Pronunciation: "sü-E-'je-, -'ge- ner- is
— of its own kind: constituting a class alone.
Simply put, an illustration of sui generis could easily be a photo of Alexander "Sandy" Marshall, son of legendary magician, Jay Marshall. In this article, I'll be sharing information about Sandy, his upcoming Broadway-bound productions, and his take on his father's legacy.
We Chicagoans are lucky in that Sandy and his lovely wife, singer Susan Palmer Marshall (New Christy Minstrels), have been recently living in Chicago, due to Sandy's revamp of Magic, Inc., the nation's premiere magic store, previously owned by his father, Jay. Over the last few months, Sandy and Susan have been based here, strengthening the position of this piece of show business history.
It's only in covering Magic, Inc., for BC, that I've been fortunate enough to spend time with Sandy and get a deeper understanding of the breadth and depth of his talent. He's been a writer, director, producer, and actor for over forty years. He won his first Emmy as Best Writer of an Entertainment Series for his nationally syndicated show, The Madhouse Brigade, and his second Emmy for writing, producing and directing The Revenge of the Sons of the Desert.
His Off Broadway credits include writing and directing the romantic comedy, Crazy Arnold, as well as directing Charles Dickens' A Christmas Carol, and Edward Albee's A Zoo Story. Marshall was recently commissioned to write the book for the Broadway-bound musical version of Aldous Huxley's Brave New World.
Someone else might choose to rest on their laurels, but not Sandy. He has two productions upcoming that will grace the Broadway firmament of stars, And In the End, and George & Ira. And In the End is a drama that captures the last moments of John Lennon, which played to rave reviews throughout the UK and Australia.
George & Ira provides a window into the lives of those icons of American cultural life, the Gershwin brothers. It portrays their relationship and what it meant to make glorious music that became part of the fabric of the 20th century. I'll share some information about the production later in this piece, but first, take a look at some of the love letters And in the End and Marshall's work have received from the UK and Australian press.
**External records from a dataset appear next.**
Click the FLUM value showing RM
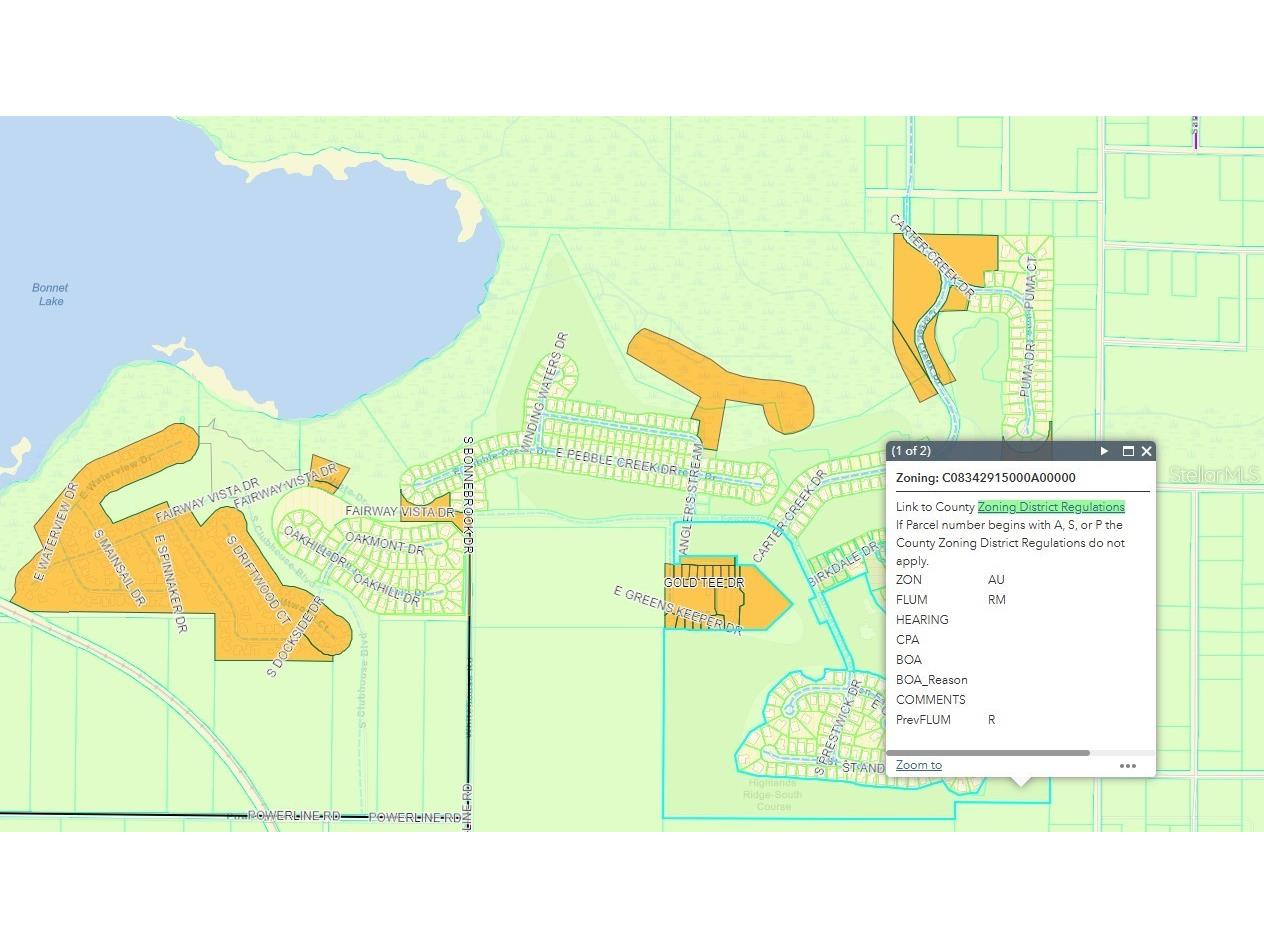 [x=995, y=599]
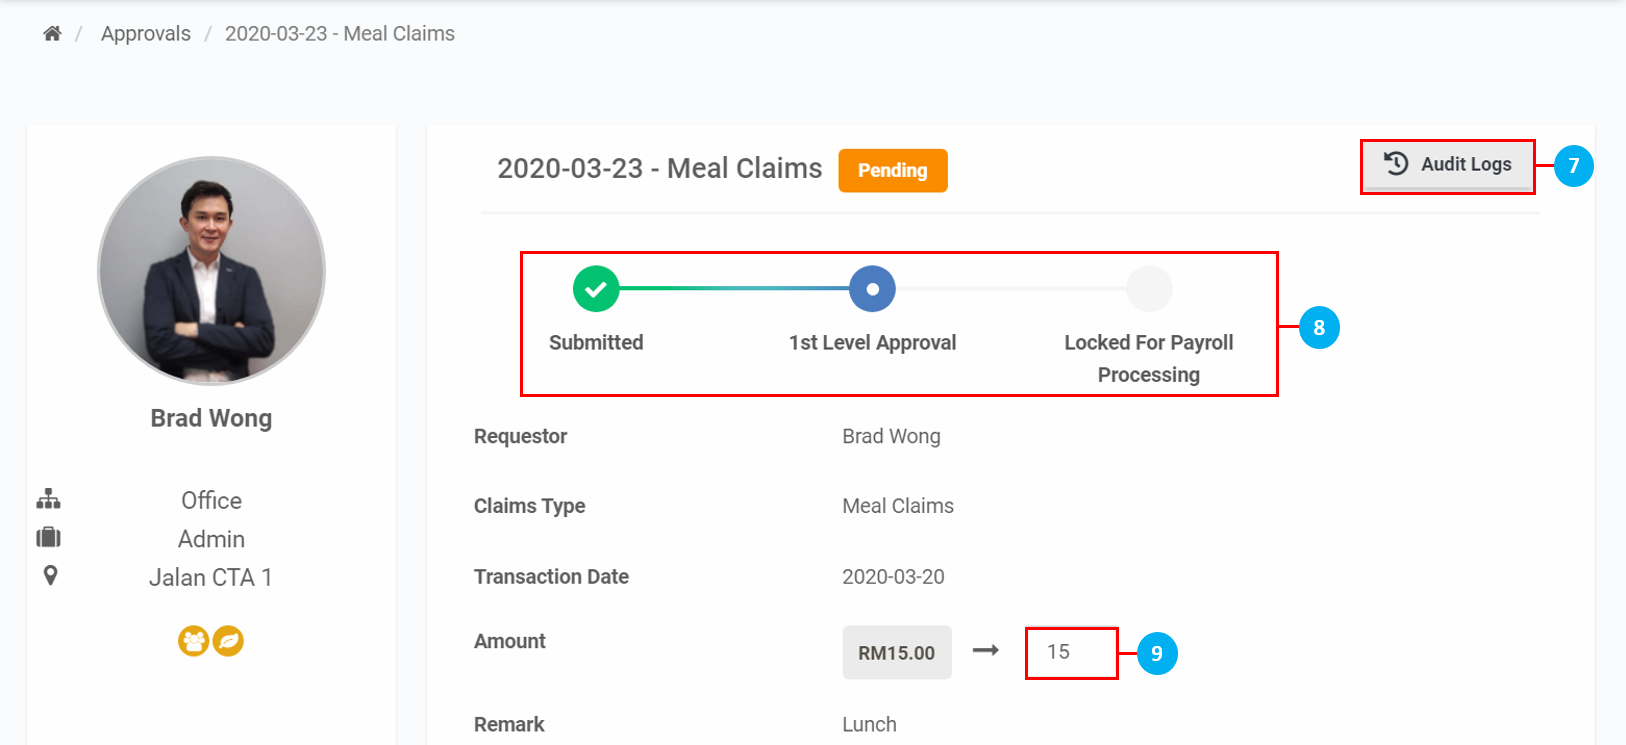The height and width of the screenshot is (745, 1626).
Task: Click the Meal Claims breadcrumb item
Action: (339, 34)
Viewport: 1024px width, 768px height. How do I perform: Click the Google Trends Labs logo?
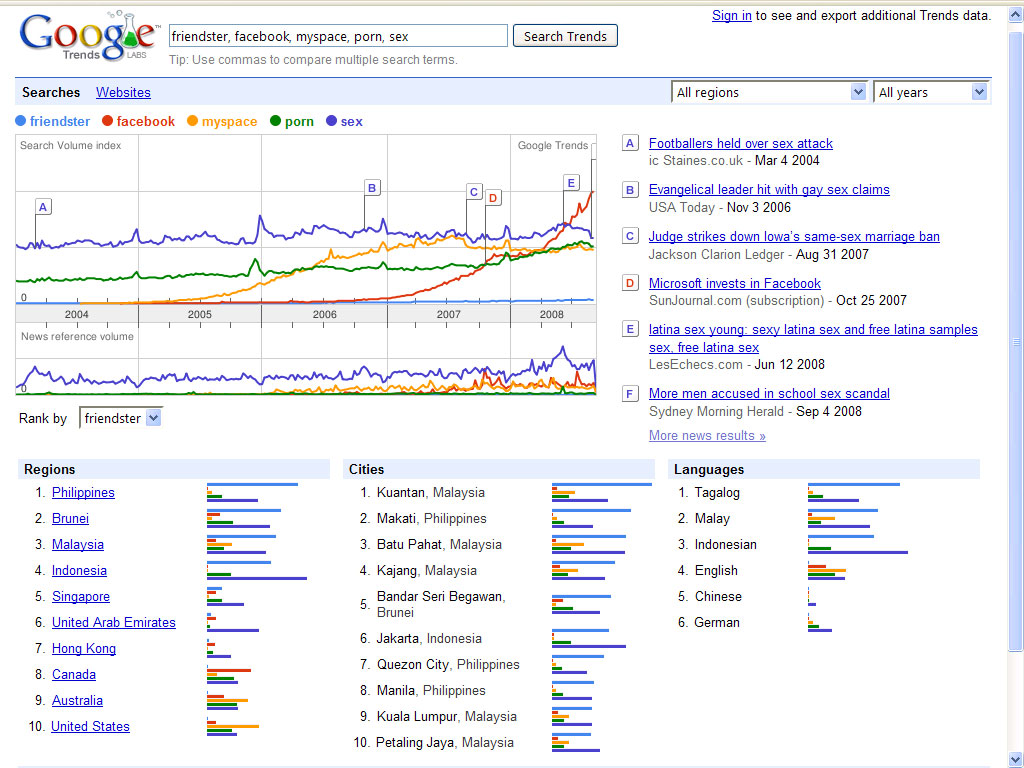[x=88, y=37]
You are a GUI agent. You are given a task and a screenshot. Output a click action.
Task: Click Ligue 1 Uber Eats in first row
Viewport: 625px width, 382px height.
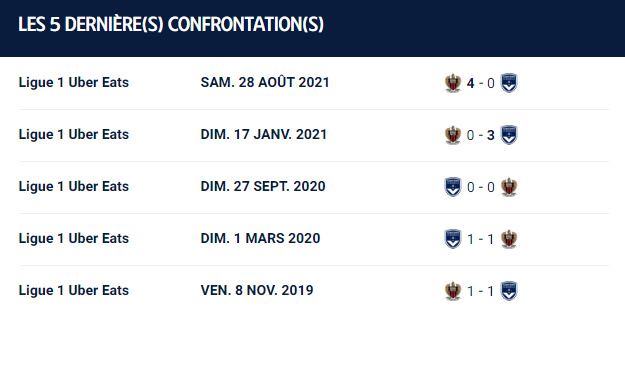tap(74, 82)
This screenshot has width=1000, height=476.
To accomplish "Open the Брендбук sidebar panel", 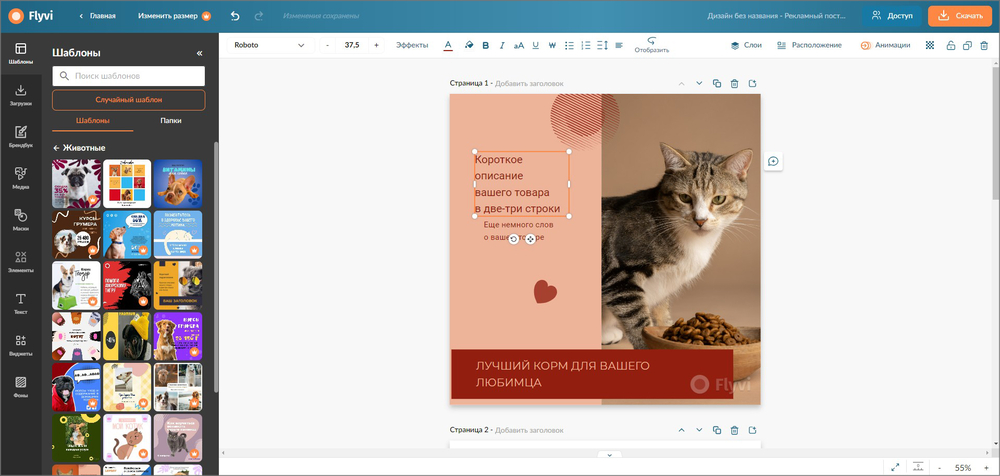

"5 stars. Hilarious and touching. The genuine article and a must for even the most casual Beatles observer." – Richard Purden, Irish Post
"4 stars. Not some groovy magical mystery fluff, but rather a real attempt to get closer to Lennon's demons and motivations." – Edinburgh Evening News
“I saw the bloody fantastic Lennon play… And In The End… and feel like I now know his story… and a great job by the actor, Valentine Pelka, showing his own Liverpool roots…like watching the man himself… don’t miss it!” – Billy Connolly, Actor/Comedian
"The script, by Alexander Marshall, who is also the director, is witty, interesting and detailed." – John McCallum, The Australian
In talking with Sandy about his creative process and the connection between Lennon and the Gershwin brothers, what he reveals is this: his creativity is jump started by excellence, wherever it is, regardless of discipline or genre. Though on the surface, Lennon and the brothers Gershwin may seem a universe apart, their musical genius left an indelible mark on American popular culture.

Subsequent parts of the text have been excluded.